§ Texte extrait:
◆ ◆ ◆

Le débat est ouvert : Les anciens peuples Noirs/Africains n’ont jamais nourri de rêves utopiques. Lorsqu’ils exprimaient leur expérience de vie, ils savaient de quoi ils parlaient, avec une connaissance à la fois réelle et scientifique. « L’essence de la spiritualité Noire/Africaine : Chers frères et sœurs Noirs/Africains, savez-vous que la spiritualité Noire/Africaine traditionnelle n’est pas une religion ? Elle n’a rien à voir avec une organisation cléricale comme les prétendues religions révélées d’un Dieu d’Israël ou d’un Être suprême, quelles que soient la dévotion ou la vénération que certains peuvent leur témoigner ?? »
La spiritualité Noire/Africaine ne requiert pas une pratique hebdomadaire, ni même un vendredi, samedi ou dimanche. Contrairement aux religions abrahamiques, elle n’impose aucune obligation à cet égard. Elle incarne la liberté de chaque pratiquant, selon sa conception, sa compréhension et son évolution. La spiritualité Noire/Africaine ne repose pas sur des dogmes supérieurs établis, mais uniquement sur les résultats concrets et tangibles de la vie quotidienne au sein de la communauté. Elle est essentielle à l’harmonie individuelle et collective.

◆ ◆ ◆

§ Informations affichées:

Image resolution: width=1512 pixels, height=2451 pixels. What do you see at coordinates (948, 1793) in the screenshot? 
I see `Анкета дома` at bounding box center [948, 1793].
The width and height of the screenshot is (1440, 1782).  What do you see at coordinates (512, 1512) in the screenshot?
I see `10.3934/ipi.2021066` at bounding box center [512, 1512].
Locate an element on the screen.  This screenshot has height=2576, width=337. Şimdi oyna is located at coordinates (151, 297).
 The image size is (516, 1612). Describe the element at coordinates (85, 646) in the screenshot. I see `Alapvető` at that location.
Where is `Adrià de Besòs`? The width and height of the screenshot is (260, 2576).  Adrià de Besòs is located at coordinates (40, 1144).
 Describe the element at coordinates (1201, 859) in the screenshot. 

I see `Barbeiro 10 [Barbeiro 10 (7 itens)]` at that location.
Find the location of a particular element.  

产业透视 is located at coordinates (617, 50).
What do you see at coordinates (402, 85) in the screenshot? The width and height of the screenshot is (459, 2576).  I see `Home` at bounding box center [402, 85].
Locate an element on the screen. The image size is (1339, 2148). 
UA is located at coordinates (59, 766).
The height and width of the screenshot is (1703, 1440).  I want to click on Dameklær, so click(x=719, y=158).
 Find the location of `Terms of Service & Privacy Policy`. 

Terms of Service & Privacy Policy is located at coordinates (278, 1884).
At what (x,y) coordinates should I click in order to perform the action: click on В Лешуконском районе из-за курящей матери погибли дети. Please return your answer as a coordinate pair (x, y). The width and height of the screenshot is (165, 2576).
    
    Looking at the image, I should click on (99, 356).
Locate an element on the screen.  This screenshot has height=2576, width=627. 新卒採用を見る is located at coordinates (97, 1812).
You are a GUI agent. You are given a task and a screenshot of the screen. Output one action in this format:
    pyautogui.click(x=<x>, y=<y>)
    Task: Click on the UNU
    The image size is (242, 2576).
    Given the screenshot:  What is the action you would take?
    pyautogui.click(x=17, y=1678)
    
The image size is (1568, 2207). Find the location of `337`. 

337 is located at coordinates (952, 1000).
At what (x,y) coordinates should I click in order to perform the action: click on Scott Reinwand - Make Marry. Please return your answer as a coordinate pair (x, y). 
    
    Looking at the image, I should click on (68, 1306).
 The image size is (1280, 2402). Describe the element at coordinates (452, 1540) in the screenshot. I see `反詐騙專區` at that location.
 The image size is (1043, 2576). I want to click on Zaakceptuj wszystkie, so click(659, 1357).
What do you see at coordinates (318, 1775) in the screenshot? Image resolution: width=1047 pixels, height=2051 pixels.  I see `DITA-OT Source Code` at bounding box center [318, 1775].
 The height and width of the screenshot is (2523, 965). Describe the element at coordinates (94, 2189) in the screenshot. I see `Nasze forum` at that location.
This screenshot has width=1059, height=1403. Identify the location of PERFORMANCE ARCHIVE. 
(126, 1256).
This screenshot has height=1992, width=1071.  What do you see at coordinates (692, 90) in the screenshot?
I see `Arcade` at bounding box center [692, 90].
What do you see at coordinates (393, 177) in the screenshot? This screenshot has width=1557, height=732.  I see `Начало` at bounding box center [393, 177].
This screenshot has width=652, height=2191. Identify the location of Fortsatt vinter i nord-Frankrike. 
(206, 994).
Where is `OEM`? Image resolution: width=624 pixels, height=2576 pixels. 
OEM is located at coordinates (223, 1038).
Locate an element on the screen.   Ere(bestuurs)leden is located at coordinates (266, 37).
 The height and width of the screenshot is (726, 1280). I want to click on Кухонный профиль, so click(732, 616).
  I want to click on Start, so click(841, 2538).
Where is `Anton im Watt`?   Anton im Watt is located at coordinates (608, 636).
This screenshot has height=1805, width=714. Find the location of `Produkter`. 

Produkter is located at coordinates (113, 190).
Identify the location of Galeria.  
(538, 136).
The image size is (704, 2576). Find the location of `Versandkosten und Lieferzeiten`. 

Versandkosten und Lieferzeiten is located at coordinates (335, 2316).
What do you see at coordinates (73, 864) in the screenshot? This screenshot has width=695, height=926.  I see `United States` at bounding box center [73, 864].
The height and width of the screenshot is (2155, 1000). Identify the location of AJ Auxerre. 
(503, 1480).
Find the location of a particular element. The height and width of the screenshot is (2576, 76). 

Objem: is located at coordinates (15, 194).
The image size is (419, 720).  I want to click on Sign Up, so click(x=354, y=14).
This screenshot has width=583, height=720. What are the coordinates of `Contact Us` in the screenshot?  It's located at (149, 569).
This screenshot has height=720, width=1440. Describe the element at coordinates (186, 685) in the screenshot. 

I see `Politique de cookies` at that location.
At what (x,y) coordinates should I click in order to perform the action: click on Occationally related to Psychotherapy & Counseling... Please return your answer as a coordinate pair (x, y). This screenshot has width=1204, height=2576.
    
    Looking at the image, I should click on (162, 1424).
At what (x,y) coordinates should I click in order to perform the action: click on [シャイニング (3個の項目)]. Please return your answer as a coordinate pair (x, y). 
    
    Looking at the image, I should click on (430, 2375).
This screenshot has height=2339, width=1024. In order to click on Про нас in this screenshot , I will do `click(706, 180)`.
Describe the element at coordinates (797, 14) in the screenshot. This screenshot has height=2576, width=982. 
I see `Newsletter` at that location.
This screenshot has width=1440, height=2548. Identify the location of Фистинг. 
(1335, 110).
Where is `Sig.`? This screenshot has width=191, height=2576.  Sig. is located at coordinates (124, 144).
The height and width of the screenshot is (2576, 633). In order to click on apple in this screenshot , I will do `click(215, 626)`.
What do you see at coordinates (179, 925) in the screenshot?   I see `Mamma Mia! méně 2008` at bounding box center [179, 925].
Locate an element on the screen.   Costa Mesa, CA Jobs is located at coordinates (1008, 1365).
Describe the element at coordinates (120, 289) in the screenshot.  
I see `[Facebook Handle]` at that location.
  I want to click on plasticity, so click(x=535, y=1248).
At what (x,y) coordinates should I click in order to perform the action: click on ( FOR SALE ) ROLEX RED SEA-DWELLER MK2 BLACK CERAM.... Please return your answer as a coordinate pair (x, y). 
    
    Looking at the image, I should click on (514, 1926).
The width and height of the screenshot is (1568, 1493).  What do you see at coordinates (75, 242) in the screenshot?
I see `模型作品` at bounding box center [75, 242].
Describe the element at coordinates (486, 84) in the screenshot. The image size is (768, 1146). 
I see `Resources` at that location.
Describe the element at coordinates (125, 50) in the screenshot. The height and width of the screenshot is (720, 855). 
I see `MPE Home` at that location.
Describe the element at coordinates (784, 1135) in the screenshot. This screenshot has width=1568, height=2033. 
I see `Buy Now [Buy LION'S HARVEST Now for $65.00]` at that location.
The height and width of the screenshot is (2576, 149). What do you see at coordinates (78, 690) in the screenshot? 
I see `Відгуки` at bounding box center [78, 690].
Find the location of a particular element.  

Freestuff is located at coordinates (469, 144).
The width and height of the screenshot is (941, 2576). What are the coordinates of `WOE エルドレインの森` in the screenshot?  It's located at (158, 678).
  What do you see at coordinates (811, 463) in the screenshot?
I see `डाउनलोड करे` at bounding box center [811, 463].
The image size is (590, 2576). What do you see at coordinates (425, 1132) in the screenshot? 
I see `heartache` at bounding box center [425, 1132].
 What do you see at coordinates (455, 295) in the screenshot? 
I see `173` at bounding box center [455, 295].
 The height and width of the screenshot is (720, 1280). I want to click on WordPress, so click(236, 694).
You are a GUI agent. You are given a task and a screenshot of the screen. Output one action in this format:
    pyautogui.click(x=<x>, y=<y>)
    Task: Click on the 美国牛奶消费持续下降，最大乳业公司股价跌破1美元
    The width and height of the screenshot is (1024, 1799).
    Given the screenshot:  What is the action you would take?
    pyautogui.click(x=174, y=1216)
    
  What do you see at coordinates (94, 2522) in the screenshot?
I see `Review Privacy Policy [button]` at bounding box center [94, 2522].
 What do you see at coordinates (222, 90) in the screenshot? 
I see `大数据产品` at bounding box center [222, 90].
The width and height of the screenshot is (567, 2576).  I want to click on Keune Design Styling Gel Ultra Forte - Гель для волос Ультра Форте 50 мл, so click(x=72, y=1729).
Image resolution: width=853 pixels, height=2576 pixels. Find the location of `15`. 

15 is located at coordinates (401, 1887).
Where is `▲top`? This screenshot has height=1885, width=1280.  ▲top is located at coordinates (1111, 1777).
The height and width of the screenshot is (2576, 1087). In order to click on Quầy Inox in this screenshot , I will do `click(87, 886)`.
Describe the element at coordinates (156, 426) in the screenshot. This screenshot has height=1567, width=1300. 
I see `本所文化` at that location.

◆ ◆ ◆

§ Problèmes à résoudre:
1) D'après le texte sur la spiritualité noire/africaine, sur quoi cette spiritualité repose-t-elle, puisqu'elle ne s'appuie pas sur des dogmes supérieurs établis ?
2) Prolongez le texte sur la spiritualité noire/africaine au-delà de sa dernière phrase.

§ Résultats par tâche:
1) Elle repose uniquement sur les résultats concrets et tangibles de la vie quotidienne au sein de la communauté.

2)
Peuples Noirs/Africains, nous n’avons pas besoin d’imiter les autres cultures, ni de porter des costumes ou des robes spécifiques. Rien de tout cela n’est nécessaire pour pratiquer les différentes formes de spiritualité traditionnelle Africaine. L’ornementation et l’ostentation sont proscrites et ne font pas partie de la pratique. En réalité, nous sommes simplement invités à vivre en harmonie et à nous récompenser en vivant selon Maât (les principes de Maât et de Maa), dont le sens spirituel est de comprendre que si nous ne vivons pas selon ce principe, nous ne pourrons progresser harmonieusement.
Par conséquent, il nous sera difficile d’atteindre nos objectifs si nous sommes spirituellement perdus, mais la pratique consistant à observer scrupuleusement les lois de la nature et celles de l’harmonie sociale au sein de la communauté, tout en respectant les préceptes de nos ancêtres, nous suffit. Cette attitude n’est pas adoptée en raison d’un châtiment infligé par une quelconque divinité suprême, mais simplement en raison de la causalité qui découle des conséquences de nos actions et de notre comportement envers nous-mêmes et envers nos frères et sœurs de la communauté.